Ambulances from the Syrian Arab Red Crescent drove into the suburb of Bab Amr, an opposition stronghold which has been under heavy shelling and gunfire, after negotiations earlier on Friday, according to the International Committee of the Red Cross.
The news came as a major conference was held in Tunisia pushing for aid access.
"The convoy did arrive in Bab Amr, earlier this afternoon, so far they have evacuated seven injured persons, and 20 women and children," Hicham Hassan, a Red Cross spokesman, told Al Jazeera on Friday.
The injured were taken to a privately owned local hospital, the Red Cross said.
No men, however, chose to be allowed to leave, fearing arrest and torture if they left, Al Jazeera's James Bays reported from Beirut.
"There have previously been allegations that people have been taken from those hospitals and taken to prisons, and that people have even been tortured, we've been told, in the hospitals," Bays said.
The Red Cross is continuing to negotiate for more access to all the wounded in the city, and injured Western journalists trapped inside have refused to leave until they are assured they will not receive preferential treatment over locals.
Hassan said the situation in the area was getting worse by the hour.
"This for us remains the first step, we want to evacuate all persons who are injured, as long as it takes," said Hassan.
Journalists remain in Homs
Two injured foreign journalists and the bodies of two others who died in a shelling attack on a media centre were not among those taken out of Bab Amr, according to Hassan.
Syria's foreign ministry accused "armed groups" of refusing to hand them over, but an opposition activist in the area said the journalists had refused to leave, the Associated Press reported.

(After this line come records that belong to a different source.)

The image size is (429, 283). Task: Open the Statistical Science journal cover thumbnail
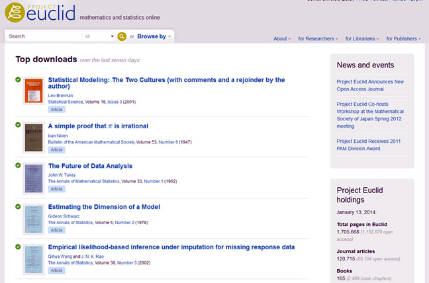click(x=33, y=91)
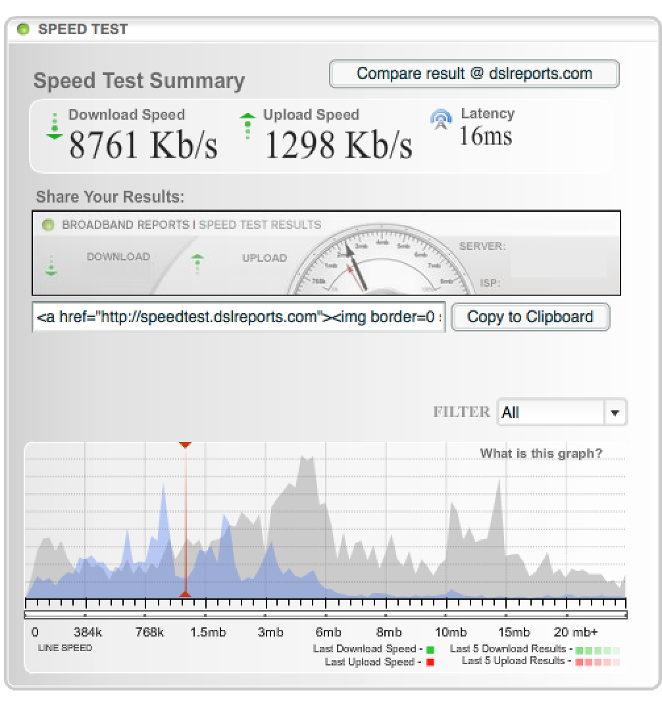Screen dimensions: 662x701
Task: Click the Last 5 Download Results green swatches
Action: (598, 650)
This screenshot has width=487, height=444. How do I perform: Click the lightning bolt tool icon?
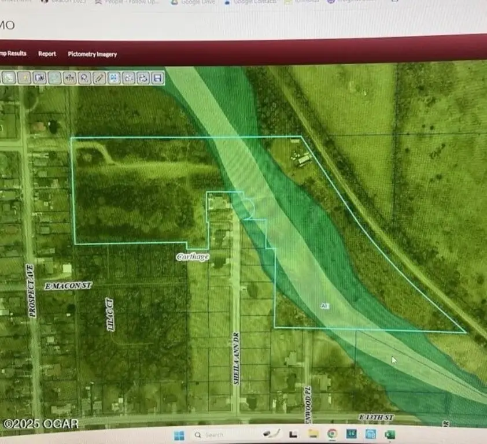pos(25,77)
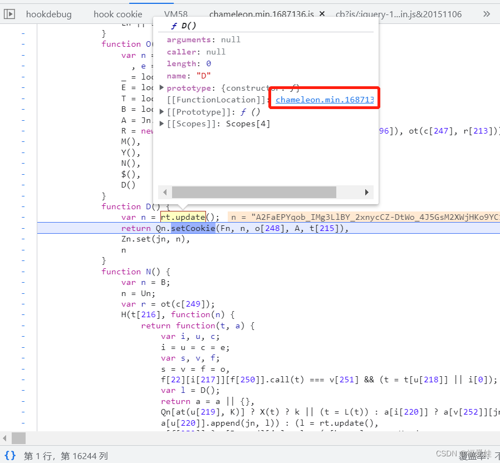Switch to the hookdebug tab

(48, 14)
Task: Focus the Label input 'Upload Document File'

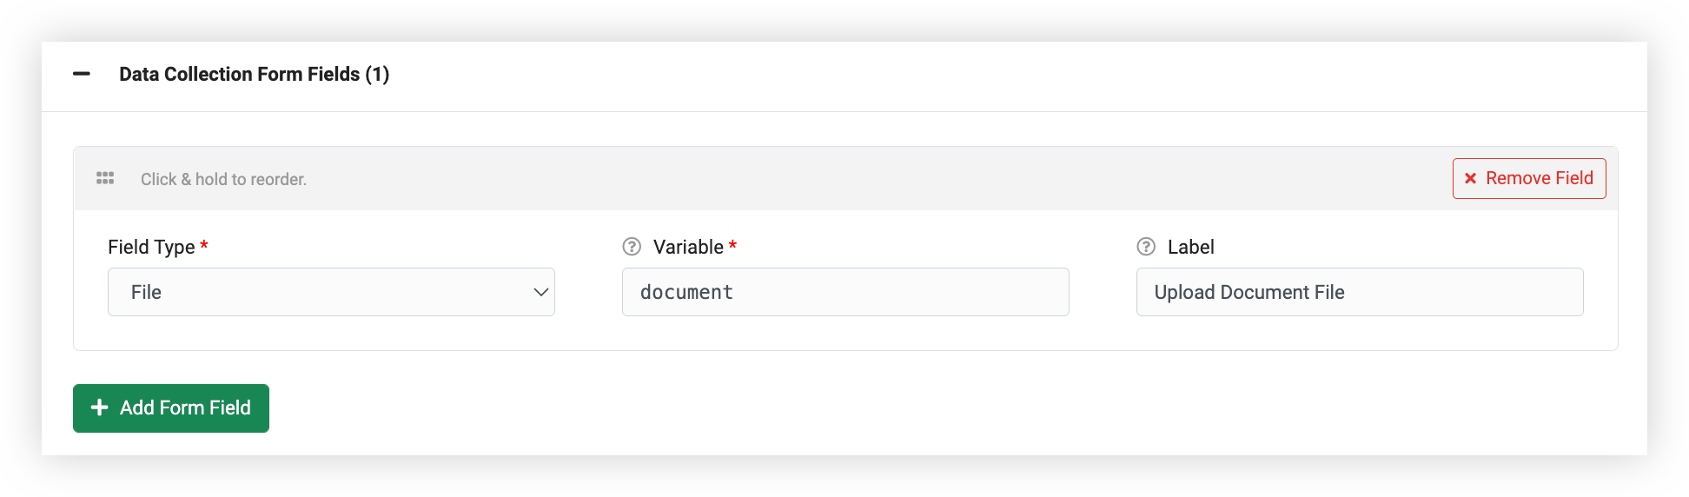Action: pyautogui.click(x=1360, y=292)
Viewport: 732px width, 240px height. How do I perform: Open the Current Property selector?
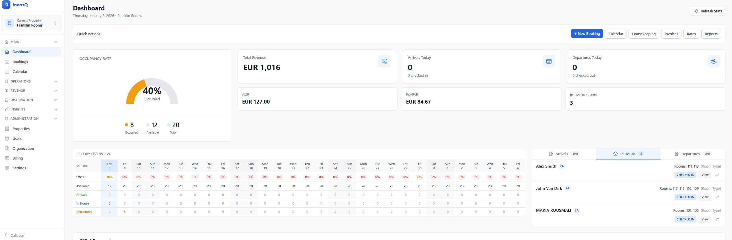pos(31,23)
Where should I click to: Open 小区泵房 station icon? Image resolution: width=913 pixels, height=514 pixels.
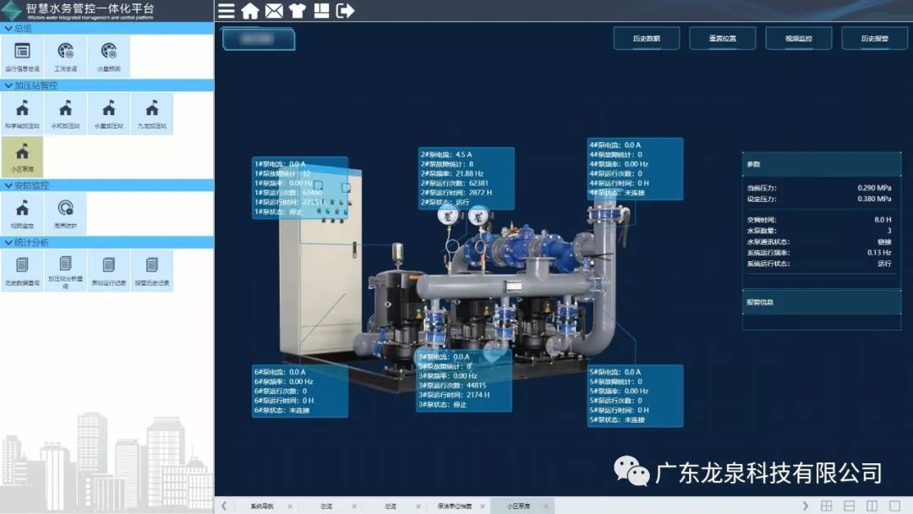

A friend of French reporter Edith Bouvier who has been in direct contact with the journalist told Al Jazeera that she and British photographer Paul Conroy had refused to leave until they were guaranteed diplomatic or Red Cross escort. They also said they would not go until a humanitarian corridor had been opened for all Syrians in the city.
Bouvier and Conroy suffered leg wounds in the same shelling in which two other journalists, US reporter Marie Colvin and French photographer Remi Ochlik, were killed.
Bouvier needs surgery for a broken leg, though her situation is not yet life-threatening, her friend said. Conroy reportedly has less-severe leg injuries. Two other journalists who were present during the shelling but uninjured have also remained in Homs.
The activist said the surviving journalists were unwilling to release Colvin and Ochlik's bodies to Syrian authorities.
A spokesperson for the Red Cross told the AFP news agency that negotiations in their case were under way.
In-depth coverage of escalating violence across Syria
"Negotiations continue with the Syrian authorities and the opposition in an attempt to evacuate all persons, without exception, who are in need of urgent help," said Saleh Dabbakeh.
The evacuation was the first time rescuers had entered Bab Amr in 21 days of siege. If a ceasefire results, the flow of people attempting to flee will likely increase, possibly raising tensions in Lebanon, whose border lies just 30km to the west.
There, politicians are deeply divided over Syrian President Bashar al-Assad's regime, which has long asserted itself in Lebanese affairs.
"If there is a pause in the fighting ... then it's likely I think that more people will come across the border, and I think there is going to be a problem, it's not only a humanitarian problem," Bays said. "The Lebanese government does not even want to call these people refugees."
The Local Co-ordination Committees (LCC) activist network reported the deaths of at least 50 of people on Friday as footage of street protests emerged from Homs, Qamishili, Aleppo, Idlib, Deraa and the suburbs of Damascus.
The LCC said most of the deaths occurred in the central city of Hama.